Introduction: Advanced glycation endproducts (AGEs) are well-known inflammatory mediators, which are recognized by immune cells through their corresponding receptor RAGE and have been shown to participate in the pathophysiology of a variety of acute as well as chronic inflammatory diseases. Nevertheless, no data are available on the aftermath of AGE recognition on immune cells.
Materials and methods: We used the monocytic cell line MonoMac6 as well as primary human monocytes for double stimulation experiments. We measured secreted as well as intracellular levels of TNF-α using ELISA and flow cytometry. In addition, gene expression of surface receptors (RAGE and TLR4) and TNF were measured by qPCR.

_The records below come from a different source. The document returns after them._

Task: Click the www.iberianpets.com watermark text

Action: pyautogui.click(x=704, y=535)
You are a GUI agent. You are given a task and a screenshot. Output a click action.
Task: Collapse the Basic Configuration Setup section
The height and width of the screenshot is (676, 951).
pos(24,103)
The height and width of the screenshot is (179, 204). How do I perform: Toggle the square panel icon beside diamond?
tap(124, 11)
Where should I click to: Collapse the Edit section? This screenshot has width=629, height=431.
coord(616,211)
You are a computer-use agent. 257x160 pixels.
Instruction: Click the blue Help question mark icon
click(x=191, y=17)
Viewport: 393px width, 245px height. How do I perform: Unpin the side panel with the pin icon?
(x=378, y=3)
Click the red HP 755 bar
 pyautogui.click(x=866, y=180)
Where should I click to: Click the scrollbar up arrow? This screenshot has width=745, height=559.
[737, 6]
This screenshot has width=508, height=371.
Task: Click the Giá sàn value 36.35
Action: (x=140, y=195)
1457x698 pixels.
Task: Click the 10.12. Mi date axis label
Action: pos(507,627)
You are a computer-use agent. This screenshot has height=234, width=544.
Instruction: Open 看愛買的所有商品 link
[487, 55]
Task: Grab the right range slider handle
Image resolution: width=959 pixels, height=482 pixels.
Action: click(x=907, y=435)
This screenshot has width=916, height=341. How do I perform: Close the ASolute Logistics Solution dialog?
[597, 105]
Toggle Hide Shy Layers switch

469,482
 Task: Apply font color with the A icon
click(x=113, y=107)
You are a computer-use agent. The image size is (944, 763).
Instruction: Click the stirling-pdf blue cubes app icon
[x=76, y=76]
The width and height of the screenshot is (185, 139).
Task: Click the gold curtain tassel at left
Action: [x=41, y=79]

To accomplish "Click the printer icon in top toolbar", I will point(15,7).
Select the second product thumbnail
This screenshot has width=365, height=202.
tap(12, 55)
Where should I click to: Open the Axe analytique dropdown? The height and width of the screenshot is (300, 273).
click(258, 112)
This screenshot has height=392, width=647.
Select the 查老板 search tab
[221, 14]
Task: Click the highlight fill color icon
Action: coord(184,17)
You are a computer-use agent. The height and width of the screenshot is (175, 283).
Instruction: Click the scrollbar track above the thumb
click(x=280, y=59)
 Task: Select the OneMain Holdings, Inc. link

Results: Stimulation with AGE leads to a dose-dependent induction of self- and cross-tolerance in both primary monocytes as well as the MonoMac6 cell line. The AGE tolerance depended neither on a decreased expression of RAGE or TLR4, nor on a decrease of TNF-α expression. Nevertheless, intracellular TNF-α was decreased, hinting towards a posttranscriptional regulation.
Conclusion: High levels of AGEs are capable to activate immune cells at first, but induce a secondary state of hypo-responsiveness in these cells. Based on the origin of its causal agent, we propose this phenomenon to be "metabolic tolerance".
Keywords: AGE; Inflammation; Methylglyoxal; SIRS; Sepsis.